En simplifiant un peu, cela représente :
- la puissance de ton moteur aérobie
- ta capacité cardiovasculaire maximale
- ton potentiel physiologique théorique
Chez les coureurs amateurs réguliers, on retrouve souvent des valeurs situées entre :
- 40 et 60 ml/kg/min
Avec évidemment des écarts importants selon :
- l’âge
- l’expérience sportive
- le passé athlétique
- la génétique
Mais le problème, c’est que beaucoup interprètent cette donnée comme un reflet direct de leur niveau réel.
Or ce n’est pas aussi simple.
Pourquoi deux coureurs avec la même VO₂max peuvent avoir des chronos très différents
C’est probablement l’exemple le plus parlant.

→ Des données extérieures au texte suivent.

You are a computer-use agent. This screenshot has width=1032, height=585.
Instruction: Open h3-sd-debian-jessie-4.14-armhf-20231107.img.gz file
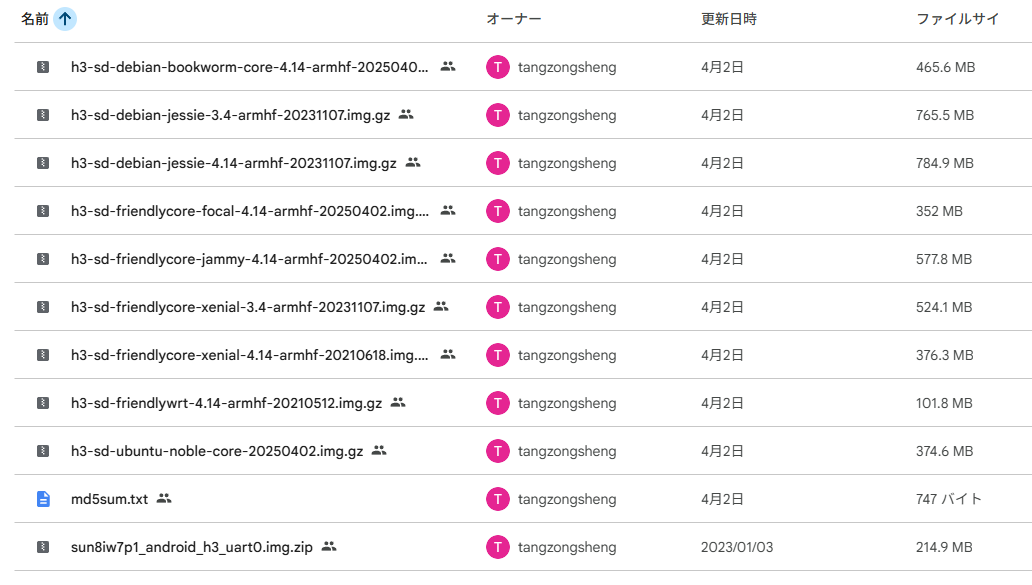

Sur le terrain, j’ai déjà vu :
- deux coureurs avec une VO₂max proche de 50
mais avec :
- l’un capable de courir 10 km en 48 minutes
- l’autre bloqué autour de 55 minutes
La différence ne venait pas du moteur.
Elle venait surtout de la façon d’utiliser ce moteur.
Parce qu’entre le potentiel physiologique et la performance réelle, il existe énormément d’éléments intermédiaires :
- l’endurance
- le seuil
- l’économie de course
- la gestion d’allure
- la récupération
- la résistance à la fatigue
Et c’est justement là que beaucoup de coureurs perdent une énorme partie de leur potentiel.
L’erreur classique : croire que la VO₂max suffit
C’est devenu très fréquent avec les montres modernes.
Le coureur voit sa VO₂max stagner et conclut immédiatement :
“Je ne progresse plus.”
Ou inversement :
“Ma VO₂max augmente, donc je vais forcément courir plus vite.”
Dans la réalité, les choses sont beaucoup plus complexes.
Parce qu’une VO₂max élevée ne garantit pas automatiquement :
- une bonne endurance
- une capacité à tenir l’effort
- une gestion efficace de la course
Sur le terrain, beaucoup de coureurs développent énormément :
- la puissance
- la vitesse
- les efforts courts
Mais très peu travaillent réellement leur capacité à maintenir une allure longtemps.
Et c’est souvent là que le potentiel reste inexploité.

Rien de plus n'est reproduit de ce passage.